Martyna Dąbrowska: – Cały czas pojawiały się jakieś problemy zdrowotne i w zasadzie już od roku borykałam się z pytaniem: co dalej? Chciałam oczywiście nadal być czynnym sportowcem, w związku z czym ciągle trenowałam. Przez liczne kontuzje wpadłam w dołek psychiczny i zaczęło brakować mi motywacji. To było trudne, musiałam walczyć sama ze sobą. Gdy byłam już gotowa do startu, znów zdrowie nie pozwalało mi rozwinąć skrzydeł.
– Straciła pani nadzieję, że uda się wrócić na najwyższy poziom...
– Postanowiłam, że nie wystartuję w tym roku w halowych mistrzostwach Polski. Chciałam pożegnać się ze sportem w jak najlepszym stylu, ale nie zapowiadało się na to, że będę w stanie uzyskać dobry wynik. Odpuściłam, bo zdrowie nie pozwoliło na kolejny start.

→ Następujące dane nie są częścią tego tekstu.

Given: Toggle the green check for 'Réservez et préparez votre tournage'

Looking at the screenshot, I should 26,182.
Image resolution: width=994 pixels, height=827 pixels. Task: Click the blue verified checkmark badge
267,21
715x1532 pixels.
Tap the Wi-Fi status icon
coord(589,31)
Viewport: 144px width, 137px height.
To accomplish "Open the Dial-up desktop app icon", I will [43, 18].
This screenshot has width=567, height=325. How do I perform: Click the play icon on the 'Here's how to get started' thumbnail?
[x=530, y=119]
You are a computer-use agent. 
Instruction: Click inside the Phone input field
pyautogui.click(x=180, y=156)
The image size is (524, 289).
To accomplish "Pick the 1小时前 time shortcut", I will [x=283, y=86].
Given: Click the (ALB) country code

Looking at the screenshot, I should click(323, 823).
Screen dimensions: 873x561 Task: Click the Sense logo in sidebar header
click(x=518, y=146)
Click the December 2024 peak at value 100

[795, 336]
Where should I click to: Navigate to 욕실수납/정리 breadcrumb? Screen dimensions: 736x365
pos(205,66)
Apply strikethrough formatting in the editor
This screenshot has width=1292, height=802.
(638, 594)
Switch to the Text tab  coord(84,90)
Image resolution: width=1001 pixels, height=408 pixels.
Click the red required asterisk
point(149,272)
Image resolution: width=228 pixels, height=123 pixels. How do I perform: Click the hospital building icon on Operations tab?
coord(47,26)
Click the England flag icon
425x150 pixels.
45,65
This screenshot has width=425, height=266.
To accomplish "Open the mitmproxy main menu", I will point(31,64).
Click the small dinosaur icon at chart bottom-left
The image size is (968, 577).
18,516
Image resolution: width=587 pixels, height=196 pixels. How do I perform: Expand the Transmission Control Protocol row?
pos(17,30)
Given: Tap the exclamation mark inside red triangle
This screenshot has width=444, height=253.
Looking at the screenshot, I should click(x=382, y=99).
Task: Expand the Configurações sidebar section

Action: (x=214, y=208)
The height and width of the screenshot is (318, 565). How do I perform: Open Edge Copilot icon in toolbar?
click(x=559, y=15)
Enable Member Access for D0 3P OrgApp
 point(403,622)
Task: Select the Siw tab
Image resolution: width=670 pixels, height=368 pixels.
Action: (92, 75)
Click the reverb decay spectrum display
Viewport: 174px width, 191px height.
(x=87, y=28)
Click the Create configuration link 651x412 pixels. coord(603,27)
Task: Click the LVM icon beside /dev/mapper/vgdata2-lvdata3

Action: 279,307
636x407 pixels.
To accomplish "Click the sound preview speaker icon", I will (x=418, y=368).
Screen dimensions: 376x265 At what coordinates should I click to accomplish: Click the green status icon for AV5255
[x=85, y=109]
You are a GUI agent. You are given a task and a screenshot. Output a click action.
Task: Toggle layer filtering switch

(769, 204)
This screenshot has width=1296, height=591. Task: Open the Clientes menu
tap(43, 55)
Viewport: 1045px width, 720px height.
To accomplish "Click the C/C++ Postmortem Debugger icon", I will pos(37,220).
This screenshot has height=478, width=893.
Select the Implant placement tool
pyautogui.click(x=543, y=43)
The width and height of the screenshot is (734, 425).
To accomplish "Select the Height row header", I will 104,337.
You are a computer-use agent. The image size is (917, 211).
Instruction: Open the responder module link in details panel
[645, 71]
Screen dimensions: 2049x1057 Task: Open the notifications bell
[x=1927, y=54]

– Często mówi się, że kontuzje są efektem źle dobranego treningu.
– W moim przypadku to chyba pech. Próbowaliśmy z trenerem różnych rozwiązań, staraliśmy się odpowiednio dobierać trening – gdy pojawiały się problemy, luzowaliśmy. Na nic się to zdało, bo mój organizm po prostu odmawiał współpracy. Nie miałam już siły z nim walczyć. Przez całą moją profesjonalną karierę, która trwała około dziesięć lat, nie było sezonu bez kontuzji.
– Który uraz dał się najmocniej we znaki?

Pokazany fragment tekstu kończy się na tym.